Send back the line that contains "This screenshot has height=369, width=720." and all lines following it through the end of the data below, exactly, omitting pictures.
———
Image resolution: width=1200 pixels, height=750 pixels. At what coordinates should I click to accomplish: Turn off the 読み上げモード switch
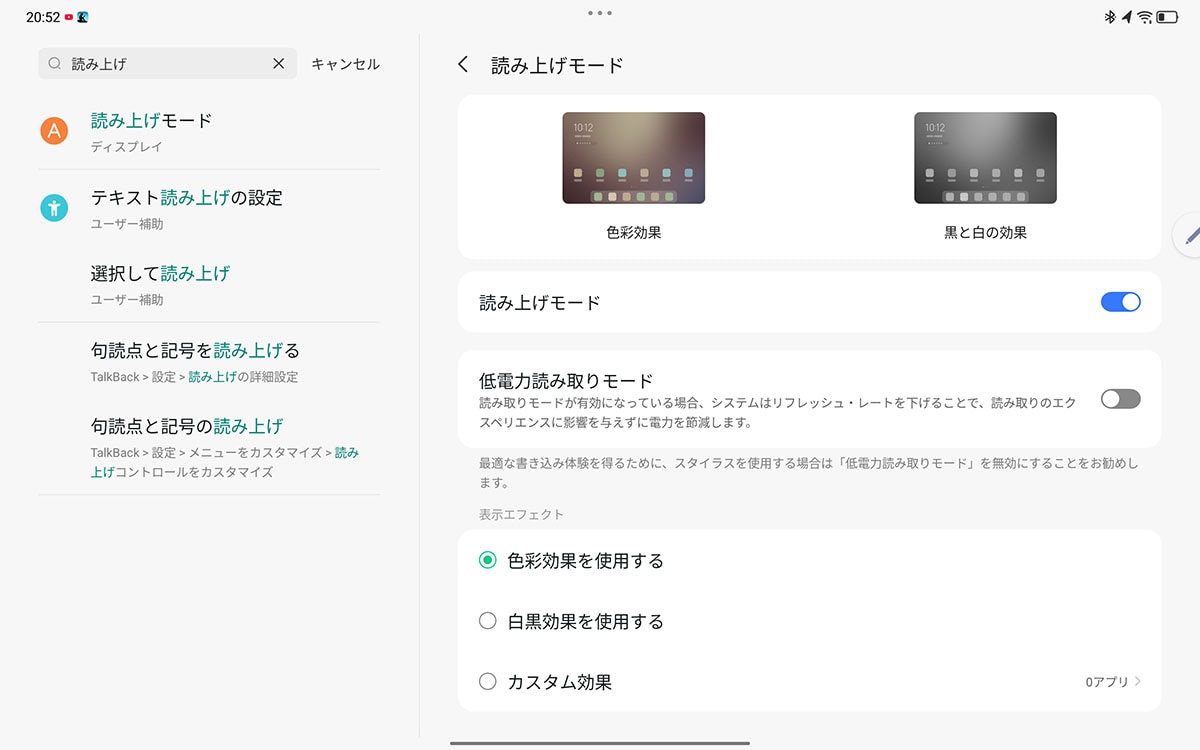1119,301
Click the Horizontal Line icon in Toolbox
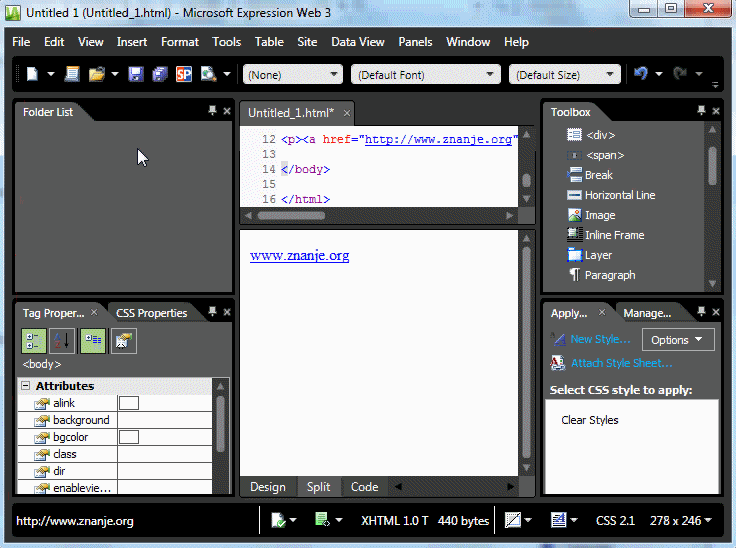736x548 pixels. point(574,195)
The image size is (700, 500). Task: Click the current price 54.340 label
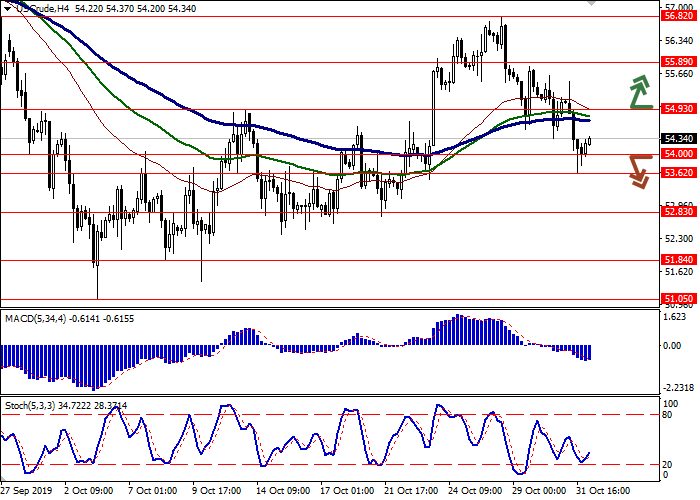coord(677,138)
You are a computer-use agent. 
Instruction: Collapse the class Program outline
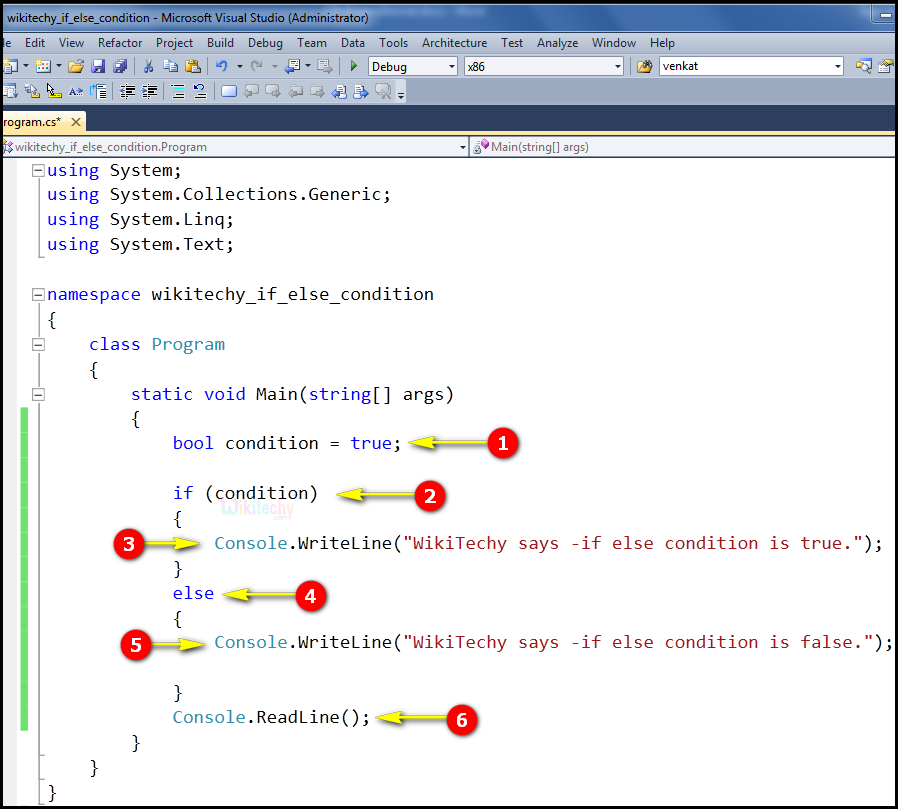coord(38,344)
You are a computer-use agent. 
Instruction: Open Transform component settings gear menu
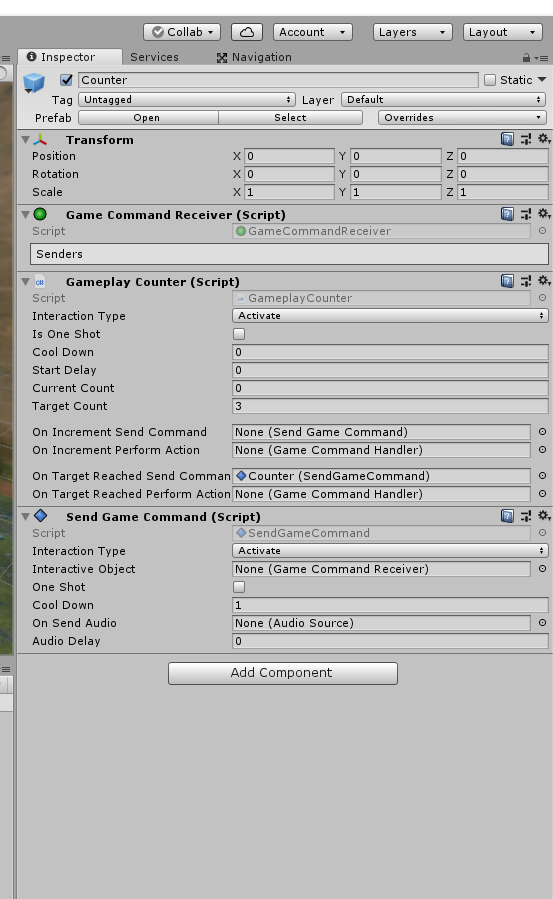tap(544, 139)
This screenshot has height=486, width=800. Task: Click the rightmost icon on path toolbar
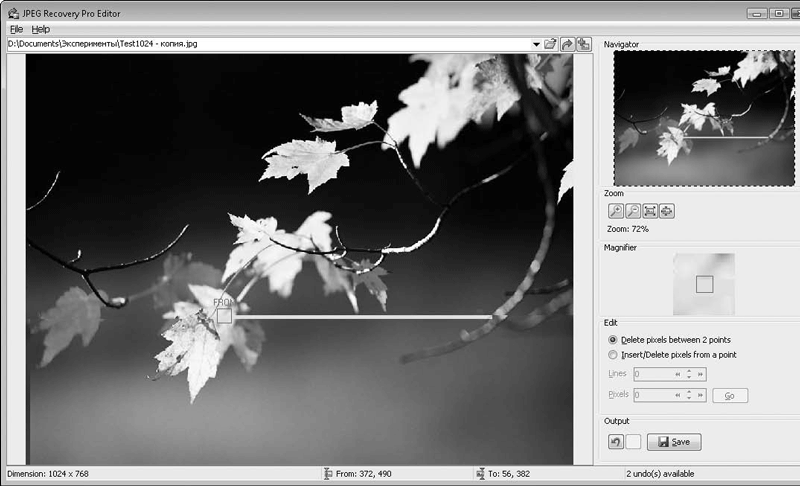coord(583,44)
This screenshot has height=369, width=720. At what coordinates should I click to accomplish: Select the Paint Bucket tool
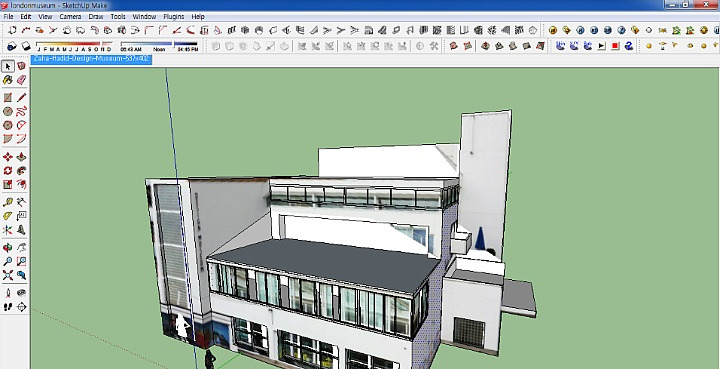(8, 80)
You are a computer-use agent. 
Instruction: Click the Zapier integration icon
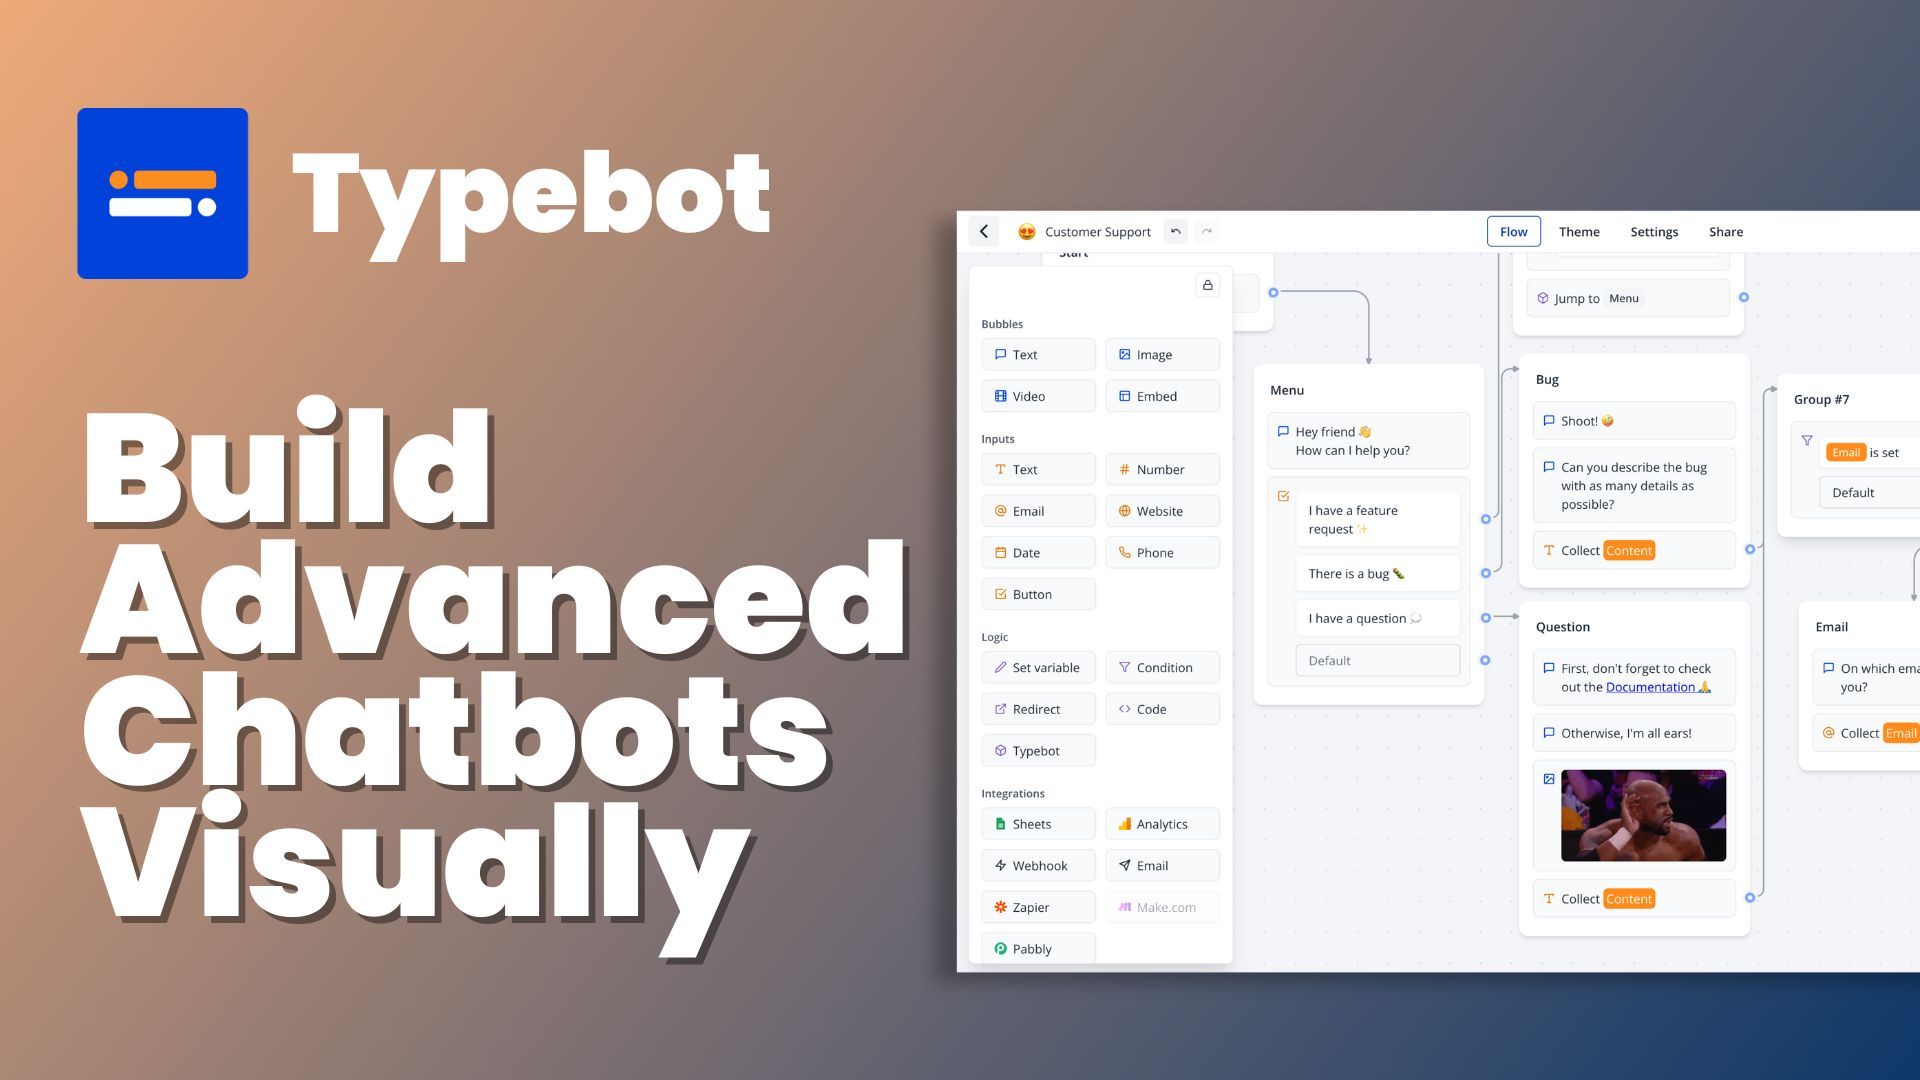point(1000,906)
———
→ Solved exercise:
This screenshot has height=369, width=720. At what coordinates should I click to accomplish: Select the Paint Bucket tool
(8, 80)
You are a computer-use agent. 
Instruction: Click the Zapier integration icon
point(1000,906)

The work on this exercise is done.